I recently found myself staring at a Digital Audio Workstation (DAW) screen, a mess of waveforms and sliders that looked more like the flight deck of a Boeing 747 than a tool for storytelling. After twenty years of leadership and navigating complex regulation, I was reduced to a man who didn't know how to ‘normalise’ a vocal track without accidentally deleting it.
It was humbling, frustrating, and, if I’m honest, terrifying. The hype goes that as we climb the ladder, we should have the answers. But what happens when you intentionally step off the pedestal and choose to be the one asking the ‘silly’ questions again? This is the power of the novice mindset.
The View from the Bumpy Trail
Currently, my professional life feels less like a smooth motorway cruise and more like a technical off-road trail. I am deep in the pressure cooker of learning. I’m finishing my first book, undergoing a second rigorous round of professional Mentor training, and working towards practitioner certification in two complex personality assessment frameworks. On top of that, I’m the chief sound engineer, editor, and distributor of my own podcast.
There is a humbling sting of the learning curve that comes with this territory. In the boardroom, I know my bearings, but in these new areas, I am a novice. It reminds me of my early days on a motorbike; the sheer mental load of coordinating the clutch, the throttle, and the road ahead meant there was no room for ego - only for survival and growth. My upcoming book touches on this very transition: the shift from performing a role to actually learning the skills that underpin the leader you want to become.
The Ego as a Speed Limiter
In leadership, we often let our past successes act as a speed limiter, restricting how fast we can learn something new because we are afraid of looking incompetent. To truly learn, you have to give yourself permission to be bad at something. When I started the personality assessment certifications, I had to unlearn some of my own biases about human behaviour. It’s uncomfortable, but that discomfort is the only reliable indicator that your perspective is expanding.
“The expertise of yesterday is often the trap that catches you tomorrow.”
Tuning Your Leadership Frequency
More than making a podcast sound great, learning sound engineering has been about the discipline of mastering a new system. This hunger to learn creates a spillover effect. The patience I’ve cultivated while editing audio, meticulously removing my ‘umms and ahhs’ has unexpectedly sharpened my listening skills during 1:1 mentoring sessions. When you train your brain to improve in one area, the discipline naturally bleeds into your executive functions.
Dust Off Your L-Plate
You can build this same discipline in your own work. If you want to test your own appetite for learning, try these four practical steps:
The 15-Minute ‘Open Window’: Once a week, ask a junior team member or a specialist to explain a basic concept you ‘should’ already know.

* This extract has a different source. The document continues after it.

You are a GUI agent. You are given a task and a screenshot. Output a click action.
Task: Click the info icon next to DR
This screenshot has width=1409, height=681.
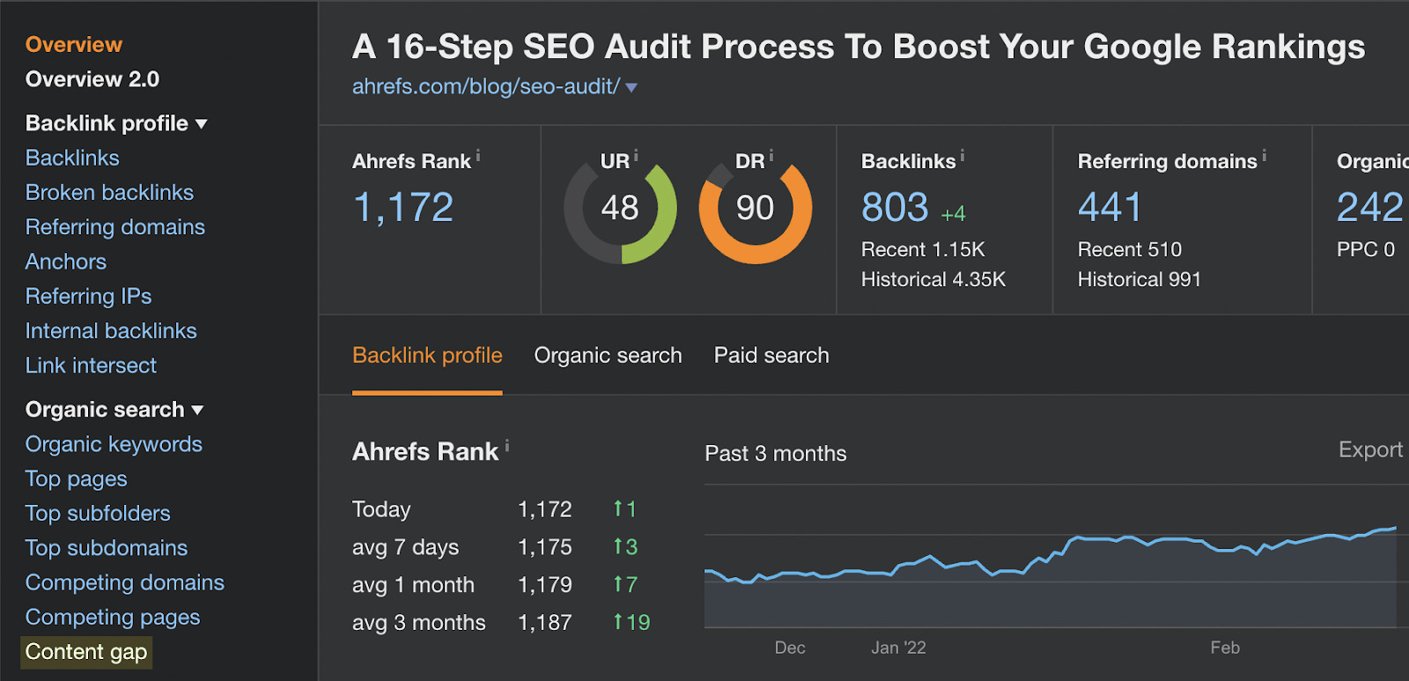(x=771, y=156)
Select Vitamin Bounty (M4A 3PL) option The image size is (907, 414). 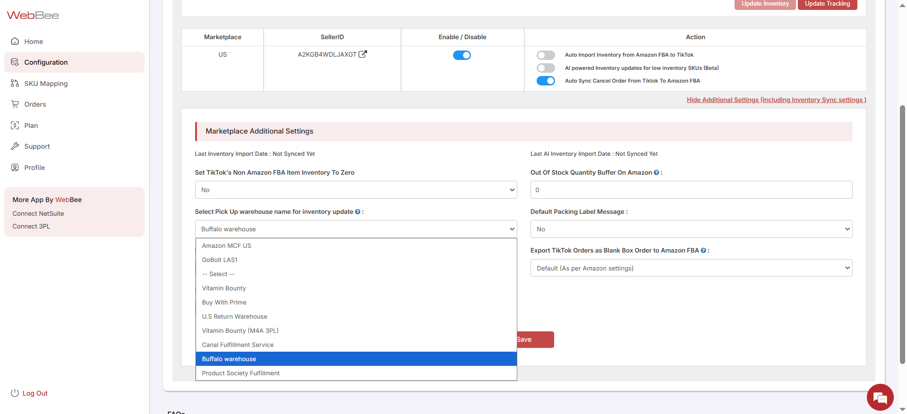tap(240, 331)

Forget your title and just listen.
Your L-Plate: If you haven't felt the sting of being a beginner in the last six months, you aren't growing; you’re just repeating. Pick one technical skill outside your comfort zone and commit to learning it.
Journal the Friction: When you struggle with a new tool or concept, write down exactly what is frustrating you. Often, the frustration isn't with the tool, but with your loss of control (especially when you’re expert/experienced in other areas).
Apply Novice Mindset to Old Problems: Approach your next strategy meeting as if you’ve never seen your organisation’s reports before. What questions would a hungry outsider ask?
The Intern in the Boardroom
We often treat novice as a derogatory term or phase, a stage to be hurried through so that we can reach the safety of expertise. Understand that your expertise of yesterday is often the trap that catches you tomorrow. If you do not learn, you become rigid in thinking, and fail to see alternative perspectives or solutions. By intentionally remaining a student, whether of human behaviour, or the intricacies of a podcast, I’ve found that my hunger for learning is what keeps my brain sharp. This is a reminder that leaders build resilience not by getting comfy in the corner office but the ones with a spanner in their hands, trying to figure out how the engine works.
Mirror Check
When was the last time you felt the genuine, sweaty-palmed anxiety of being the least competent person in the room - and did you lean into it, or did you hide/leave?
Thank you for reading this far. If any of this resonates, I’d love to welcome you as a reader and to stay connected. Please join the mailing list for future posts, share your thoughts in the comments, or find me on LinkedIn.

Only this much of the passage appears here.